AVS 58th Annual International Symposium and Exhibition | |
Applied Surface Science Division | Monday Sessions |
Session AS-MoA |
Session: | Quantitative Surface Chemical Analysis and Technique Development - Part II |
Presenter: | Steven Pachuta, 3M Company |
Authors: | S.J. Pachuta, 3M Company P.R. Vlasak, 3M Company |
Correspondent: | Click to Email |
Time-of-flight secondary ion mass spectrometers employing pulsed primary ion beams provide excellent mass resolution, on the order of 10,000 (full-width-at-half-maximum) over most of the spectral range. Unfortunately, even with all instrumental parameters optimized, ultimate mass resolution can only be achieved by sampling a relatively small area on a smooth surface oriented perpendicular to the extraction optics, under a uniform electric field. It is often difficult to meet these four criteria simultaneously.
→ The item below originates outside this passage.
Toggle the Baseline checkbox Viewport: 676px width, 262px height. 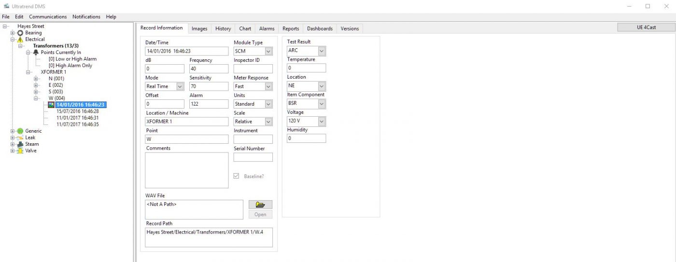click(236, 176)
These criteria fall into two categories, geometric and electrical. Mass resolution degradation due to geometric factors is the result of a distribution of flight times for ions of the same mass, caused by secondary ions originating from different vertical and horizontal positions within the analysis area, and, for rastered primary ion beams, by differences in the flight times of primary ions across the rastered area. Partial correction of these problems can be achieved in real time through hardware and software compensation, but the instrument must be well-tuned. For insulators, electrical effects may be convoluted with geometric factors and influence mass resolution in a number of unpredictable ways.
For data acquired in “raw” mode (full spectrum at every pixel), it is sometimes possible to correct for these real-world difficulties after data acquisition. Two approaches are employed. The first involves subdividing the analysis area into a regular grid of smaller regions and extracting mass spectra from each region. The extracted spectra are individually calibrated by an automated process, and all or an optimized portion of the spectra are summed to produce a new spectrum with higher mass resolution than the original total spectrum. Interestingly, the spectral calibration information can be used as a diagnostic tool for instrument alignment and tuning.
The second approach is effective for improving mass resolution in spectra of rough surfaces, such as fabrics. Unlike the first approach, the analysis area is not subdivided into a regular pattern. Rather, spectra are obtained from regions of similar height, identified by any of four methods ranging from manual selection of regions-of-interest to automated pixel selection using principal component analysis and multivariate curve resolution. The automated methods have the advantage of simultaneously optimizing the mass resolution and the spectral counts without having to take a trial-and-error approach.
With these methods, mass resolution improvements of 20% - 50% are typical for smooth surfaces, and much larger improvements can be achieved for rough surfaces.